* [Given passage]:
NetKernel News Volume 3 Issue 43

October 26th 2012

What's new this week?

• Repository Updates
• On Exceptions
• Exception Handling in NetKernel
• Exception as Resource State
• How NKF Treats Exceptions
• Polyglot/Extrinsic Exception Handling
• Exception Caching
• System Engineering Opportunity
• Distributed Exception Handling

Catch up on last week's news here

Repository Updates

The following update is available in the NKEE and NKSE repositories...

• database-relational 1.13.1
  • Workaround to enable parameterisation of prepared statement when JDBC driver does not implement field metadata (cough, Oracle, cough). Thanks to Keith Treague of Thomson Reuters Findlaw.com for reporting and testing this fix.

On Exceptions

What is an Exception? To the designer of a programming language an exception is a signal to indicate that an anomalous situation has arisen.

An exception interrupts the normal execution of a process.

Modern languages support exception handling whereby when an exception is encountered the process flow switches to an exception handling routine. In Java we are used to wrapping method invocations that may return exceptions in try-catch blocks...

try
{   doThis();
}
catch(Exception e)
{   doThisIfItFails();
}

The implementer of a method is able to signal an anomalous condition by constructing an Exception object and throwing the exception...

public void doThis() throws Exception
{   ...
    if(problem)
    {   throw new Exception("Houston we have a "+problem);
    }
    ...
}

Which automatically exits the currently executing method and causes process flow to jump to the catch block of the invoking process.

The discussion so far has been a language and code-centric view. It is the view from the physical domain, but what about the logical ROC domain?

Exception Handling in NetKernel

What happens if an ROC request results in an exception? What happens if this request to "active:foo"...

try
{   context.source("active:foo");
}
catch(Exception e)
{   doThisIfItFails();
}

is resolved to an endpoint that implements an onSource method like this...

public void onSource(INKFRequestContext context) throws Exception
{   ...
    if(problem)
    {   throw new Exception("Houston we have a "+problem);
    }
    ...
}

(I've shown a Java endpoint to be consistent with the original example above, but the same holds if it is a scripting language or anything else that could throw an exception)

The answer is, the exception is regarded as a signal that causes the process flow to jump to the catch block.

So apparently NetKernel and NKF behaves exactly as you would expect. Exceptions are exceptions are exceptions...

Good that's exactly what we hoped you'd think. Now here's what is really happening...

Exception as Resource State

NetKernel is a consistent abstraction. It manages spaces and their abstract resources and mediates requests for the representation state of those resources. Exceptions are consistent within the abstraction.

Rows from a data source
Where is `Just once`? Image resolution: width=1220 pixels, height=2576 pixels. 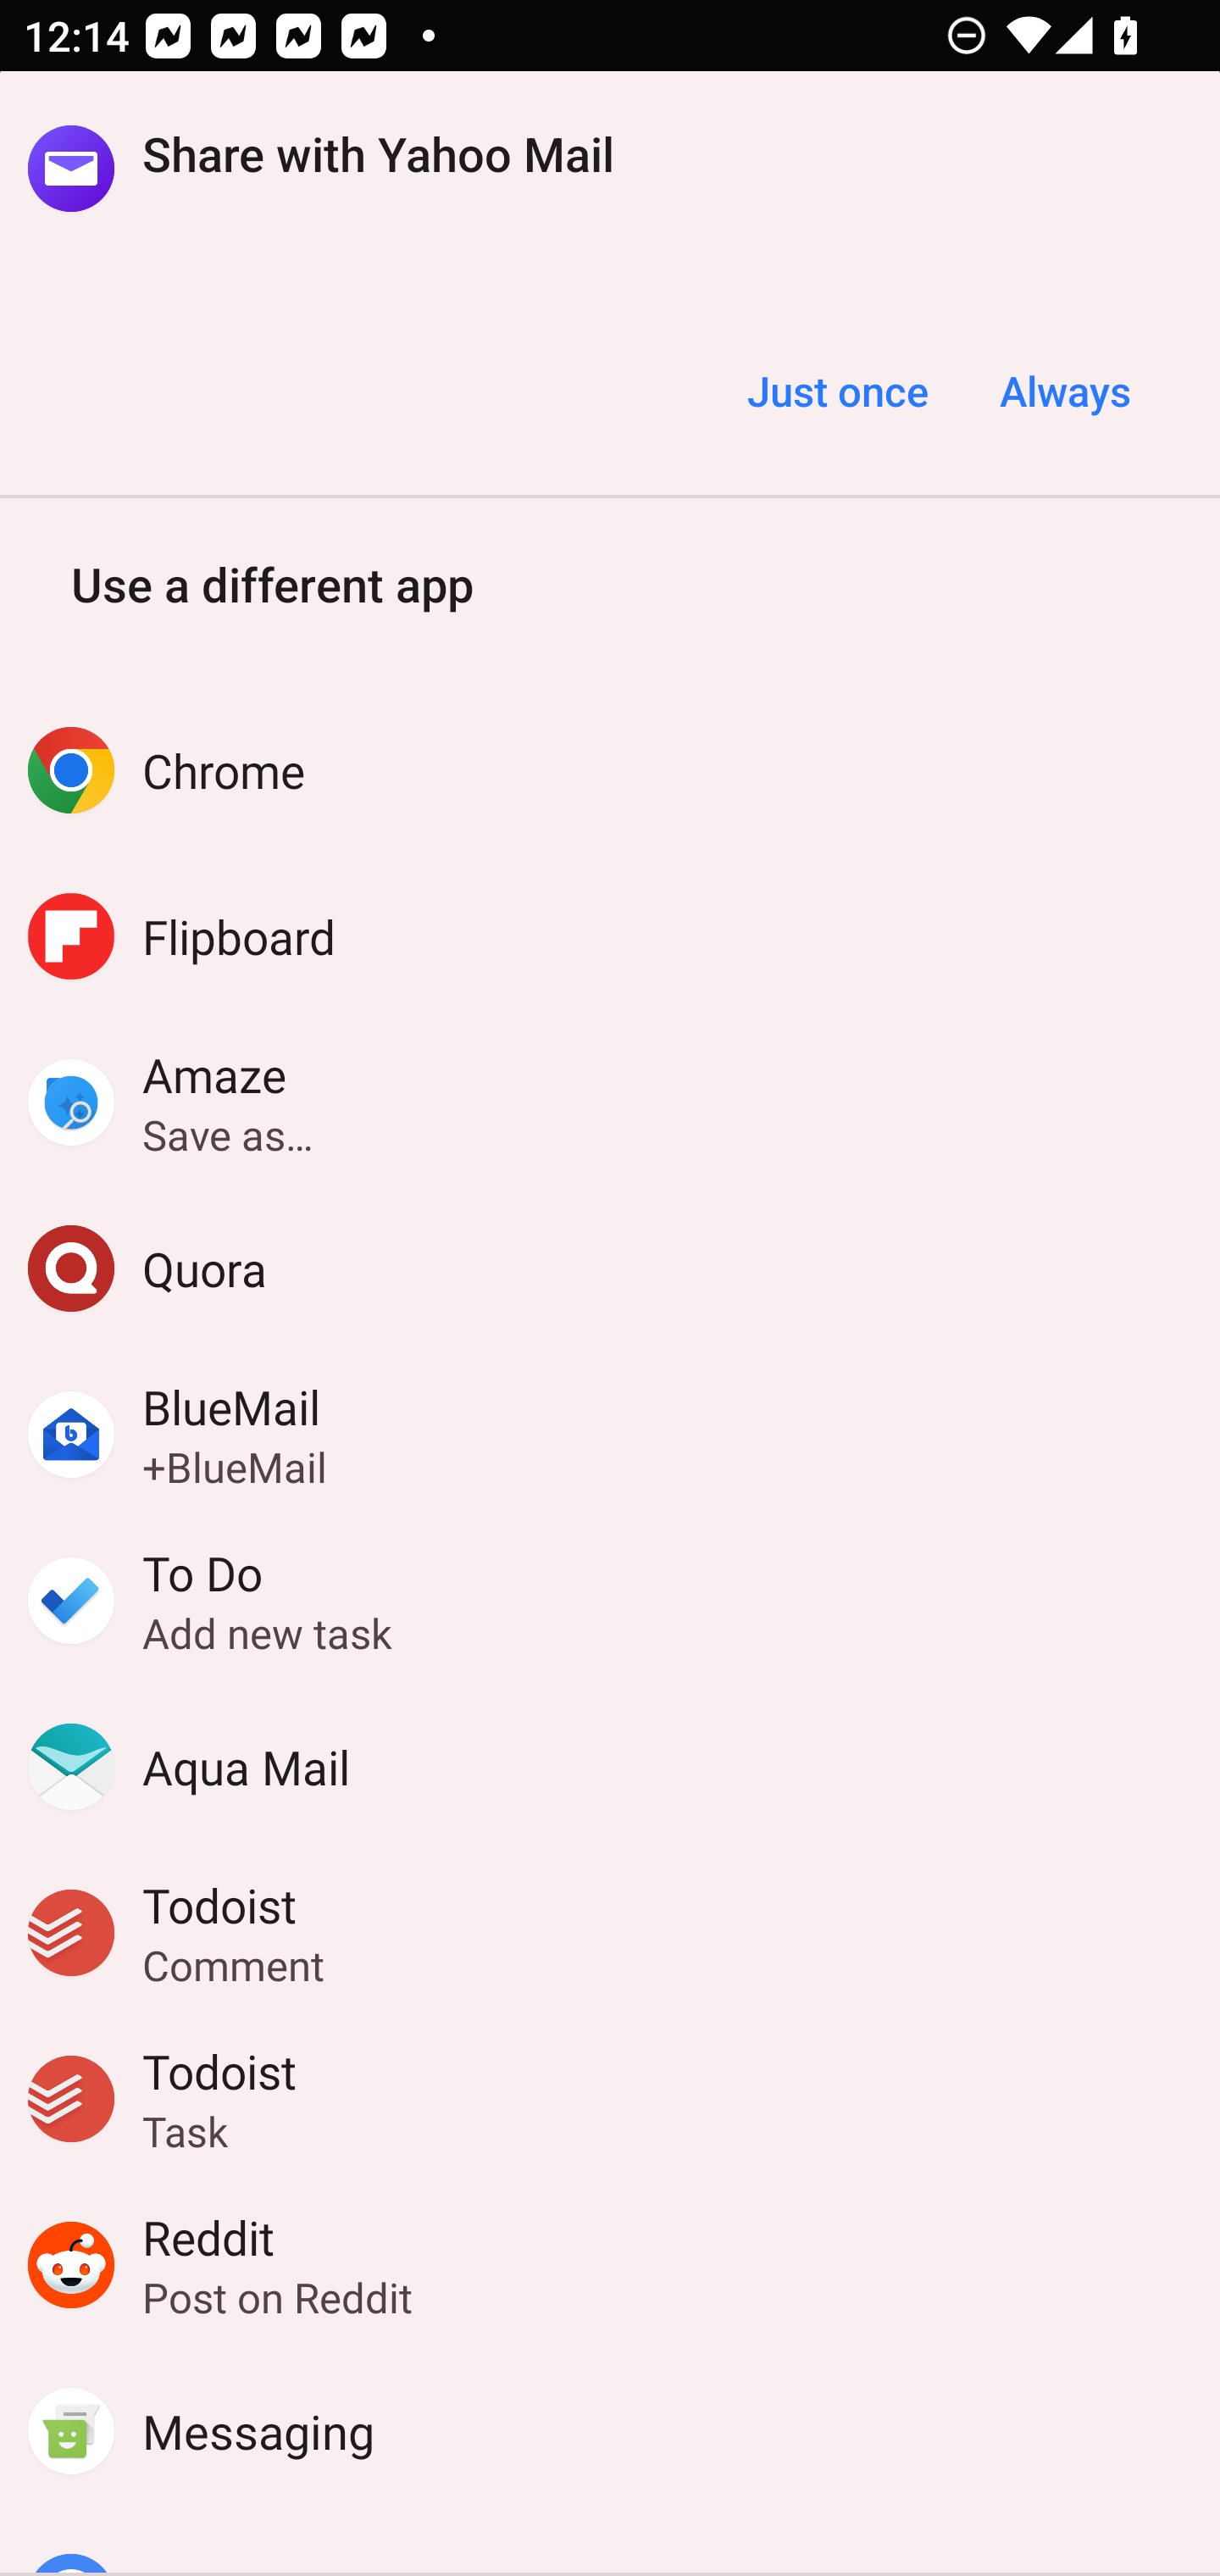
Just once is located at coordinates (837, 391).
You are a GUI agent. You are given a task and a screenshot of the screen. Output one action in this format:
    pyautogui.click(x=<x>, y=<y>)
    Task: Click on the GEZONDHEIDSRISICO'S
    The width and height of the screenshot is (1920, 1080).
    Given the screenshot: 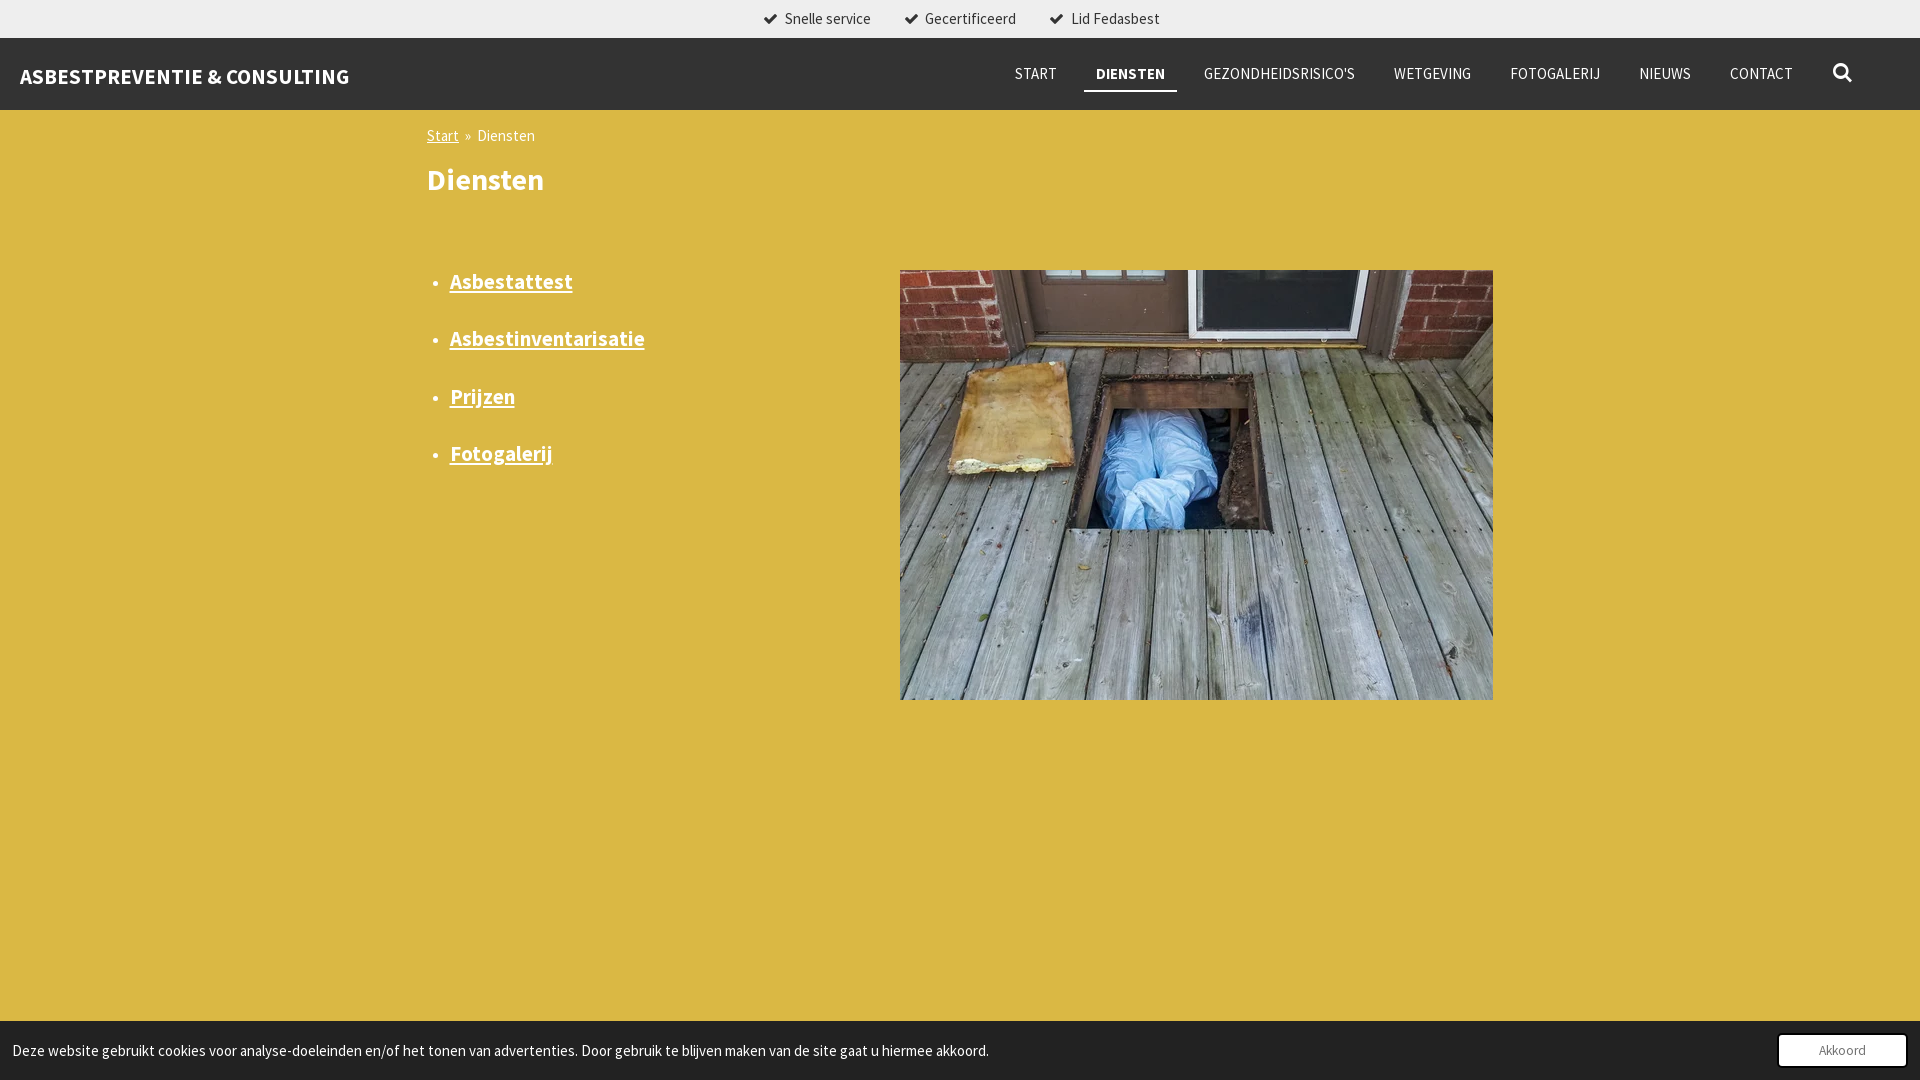 What is the action you would take?
    pyautogui.click(x=1280, y=74)
    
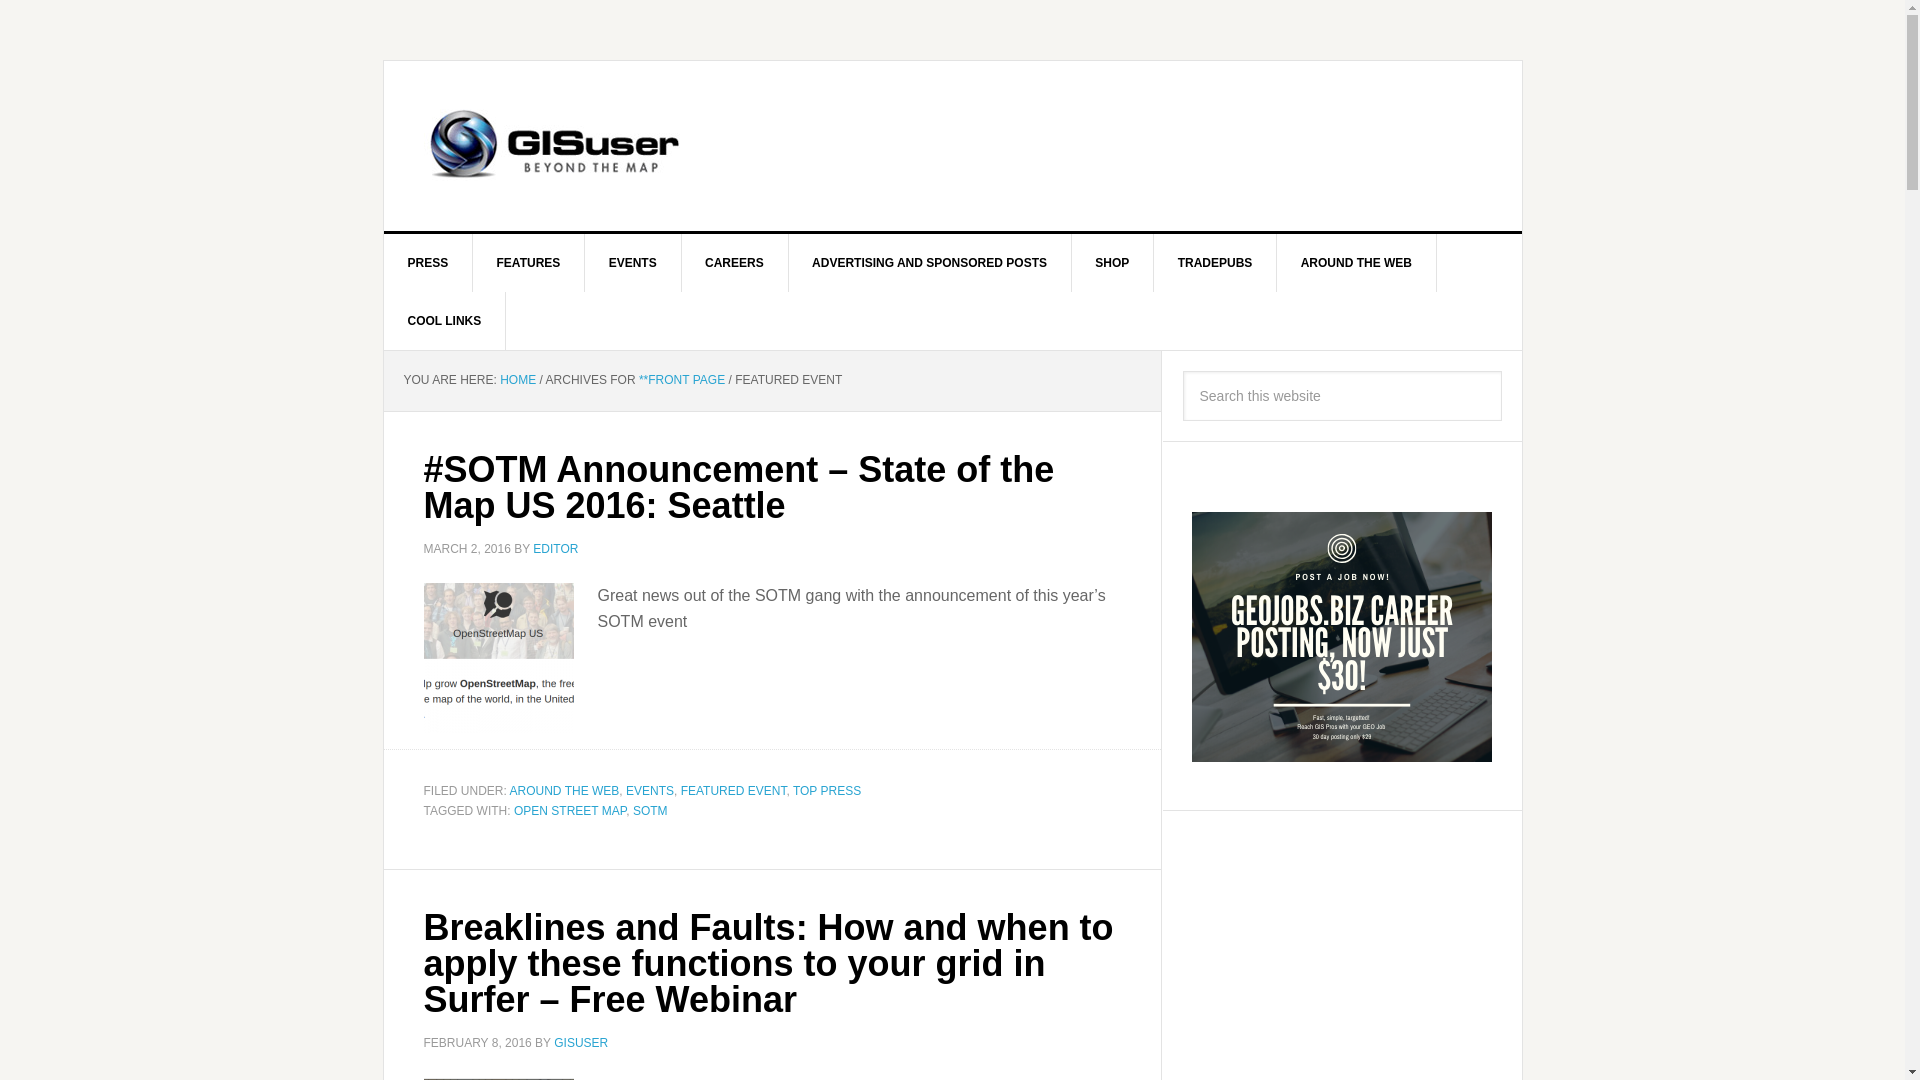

* [What to do]:
**a)** Convert the rows, from the start of the rows through the line containing "Just once is", into a JSON list of strings with one string per line and no blank lines. Leave the pictures out.
**b)** Extend the NetKernel newsletter on exceptions, picking up from where it stops.
The NetKernel newsletter and the rows were drawn from separate sources.

* [Answers for this exercise]:
**a)**
[
  "Where is `Just once`? Image resolution: width=1220 pixels, height=2576 pixels. ",
  "Just once is located at coordinates (837, 391)."
]

**b)**
When you request a resource and that resource implementation throws an exception (like in the example above), then to ROC and NetKernel the exception is the representation state of the resource.

Or put it another way, for that request in that context, the resource is an exception.

How NKF Treats Exceptions

The NetKernel Foundation API (NKF) also understands the nature of exceptions in the ROC domain.

When you throw an exception in an endpoint (or script or whatever..), the underlying NKF API catches the thrown exception. It constructs an INKFResponse containing the Exception and returns that as the response for the request.

When the kernel sees the response with the Exception it doesn't deviate from its operation at all. It doesn't care. To the NetKernel abstraction this is the representation state of the resource.

The kernel returns the response (with the exception) to the requesting endpoint.

The endpoint that issued the request notices that this response's representation is an Exception. It knows that the physical level code expects to be able to conform to the standard exception handling process flow, so the NKF endpoint throws the exception causing the requesting code to jump to the catch block.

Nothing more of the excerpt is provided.